» **What this task involves**
Look through the listing below and work out how many of its lines hold the word "Share". Give only the number.

Start of Information

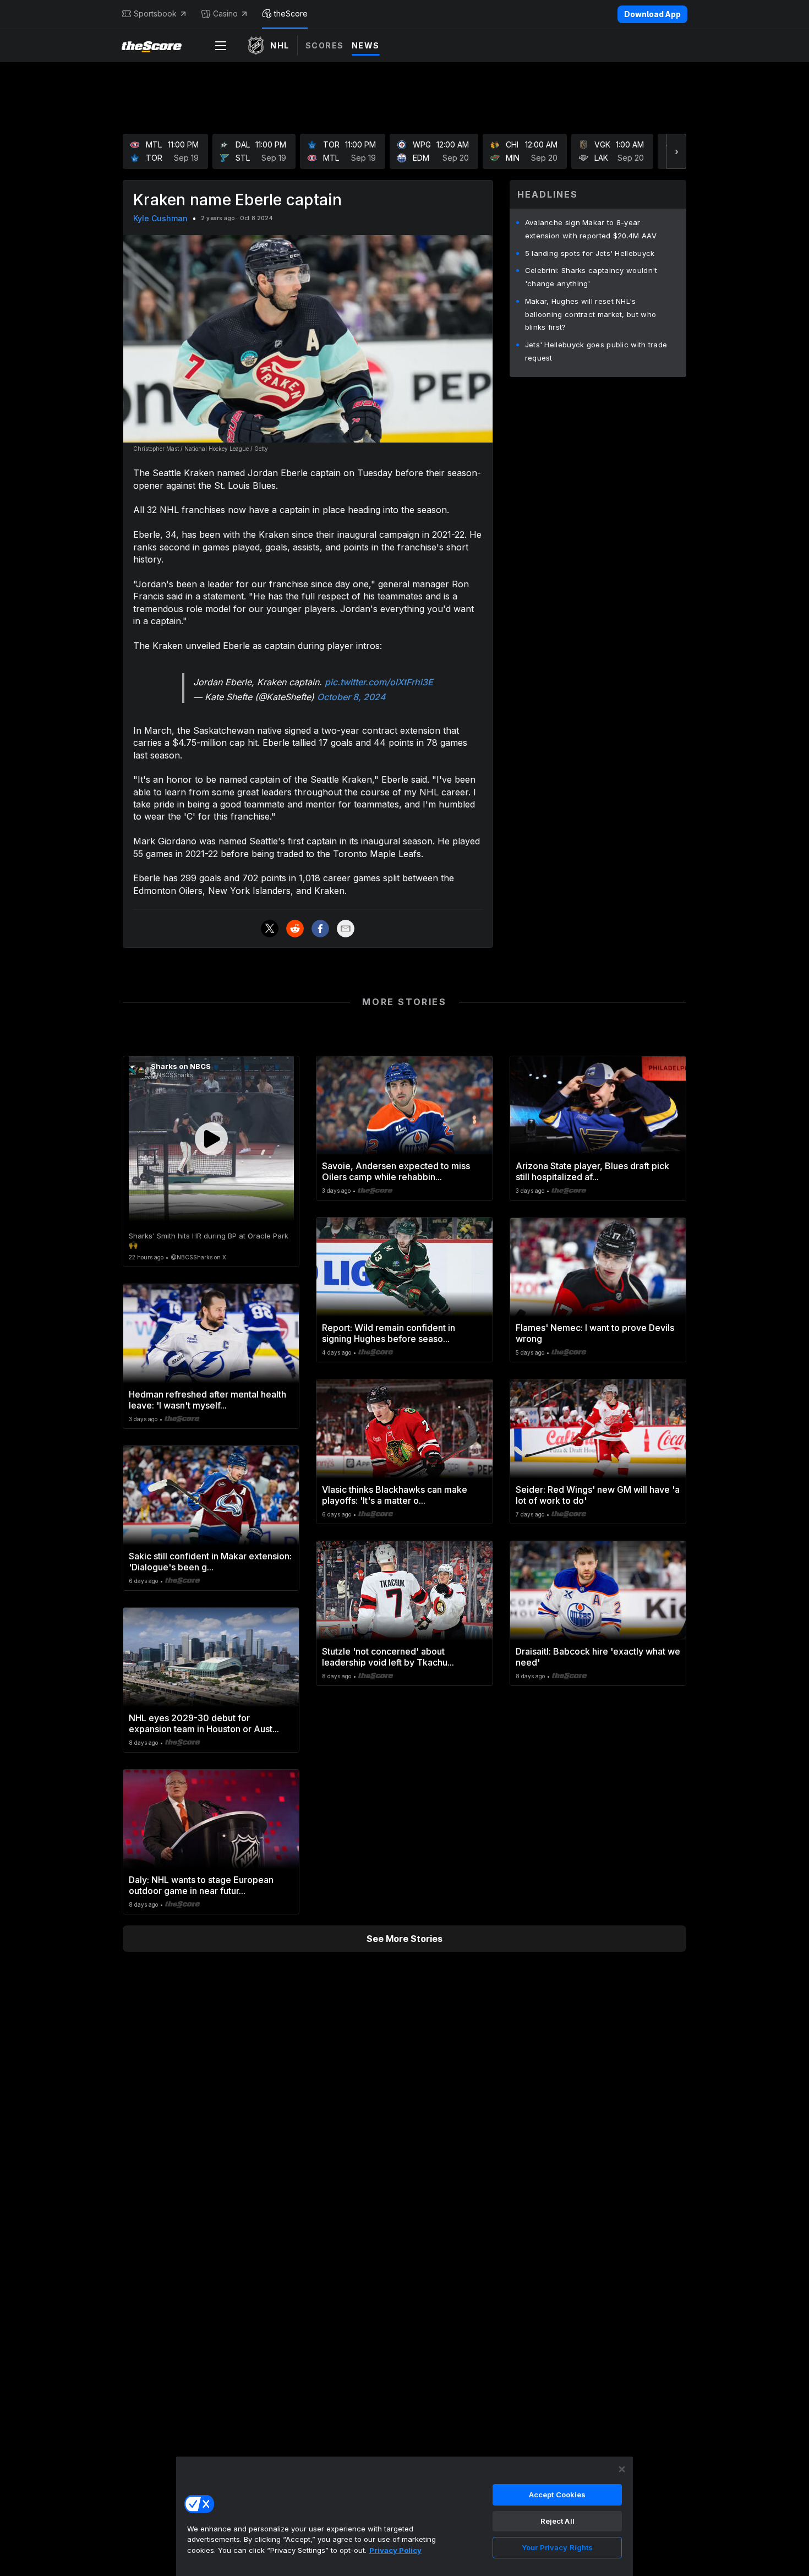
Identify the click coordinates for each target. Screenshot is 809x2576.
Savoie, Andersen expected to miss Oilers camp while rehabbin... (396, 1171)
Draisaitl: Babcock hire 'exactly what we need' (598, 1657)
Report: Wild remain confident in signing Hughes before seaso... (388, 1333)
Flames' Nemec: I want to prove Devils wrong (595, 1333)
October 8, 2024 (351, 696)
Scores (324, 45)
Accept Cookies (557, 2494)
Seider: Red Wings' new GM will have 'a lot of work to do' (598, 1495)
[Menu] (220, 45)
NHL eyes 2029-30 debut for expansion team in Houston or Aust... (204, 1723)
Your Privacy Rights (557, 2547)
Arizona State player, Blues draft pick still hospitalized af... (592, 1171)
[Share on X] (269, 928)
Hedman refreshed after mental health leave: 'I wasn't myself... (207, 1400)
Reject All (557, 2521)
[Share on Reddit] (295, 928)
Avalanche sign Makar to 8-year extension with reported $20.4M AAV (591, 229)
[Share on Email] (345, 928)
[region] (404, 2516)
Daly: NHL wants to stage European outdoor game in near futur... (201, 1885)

End of Information

» **Written answer**
3